Biten Tatiller Ve Geri Dönen Yorgun Tatilciler:P

Neydi bu leyyyn:P Yaz tatili gibi hiç bitmeyecek sandım:P AA ne ayıp hacer ,senin gibi cici bi kıza yakışıyo mu leyyn meyn. Cıkss. Tatiller insanın vücut fonksiyonlarını yavaşlatıyo. Veriyolar abicim kocaman tatiller. Yani atıyolar bizi engin tatillerin kucağına, sonra bi sabah zınk diye bitiveriyo enginmiş gibi görünene tembellik! Hedi kızım kalk çalış, oku, yaz, cız...Öğleye uzayan uykuları uykusuzluklara devşir bi süre:S Esne de esne.
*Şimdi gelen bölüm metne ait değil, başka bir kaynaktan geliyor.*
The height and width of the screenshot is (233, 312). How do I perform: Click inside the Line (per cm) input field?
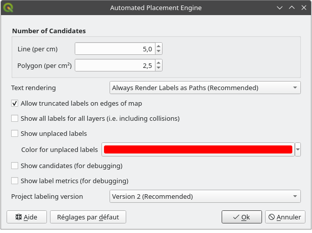pyautogui.click(x=115, y=49)
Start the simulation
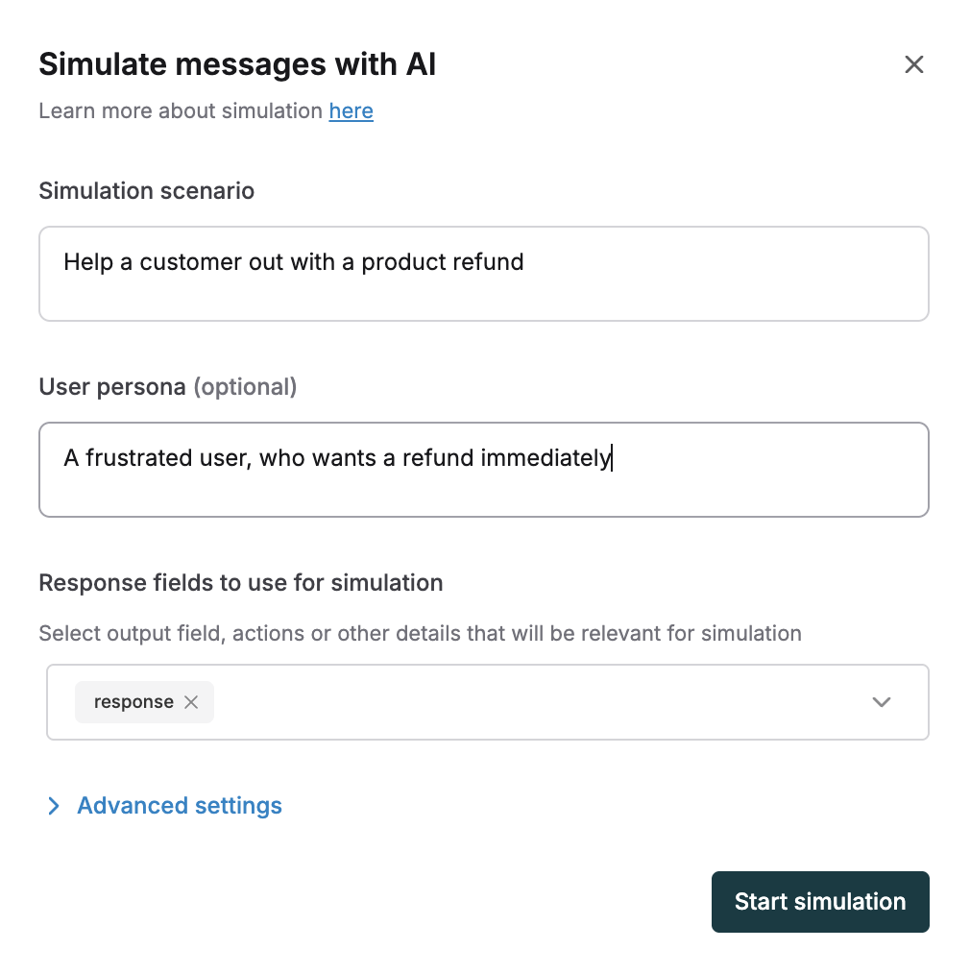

Bunca uzatınca tatili bi de tatilden çıkışa hazırlık devresi vermeliler bize:) Mesela ilk hafta yarım gün okul olabilir. Sonra saat saat artırsınnar falan. Bu bi ısınma yazısıydı. Bazılarının zannedip sevinç çığlıkları attığı gibi ölmedim:P Geliceğimdir arada sırada;) Selam dostlarım, yan pencereler dolusu blogcu yoldaşlarım:)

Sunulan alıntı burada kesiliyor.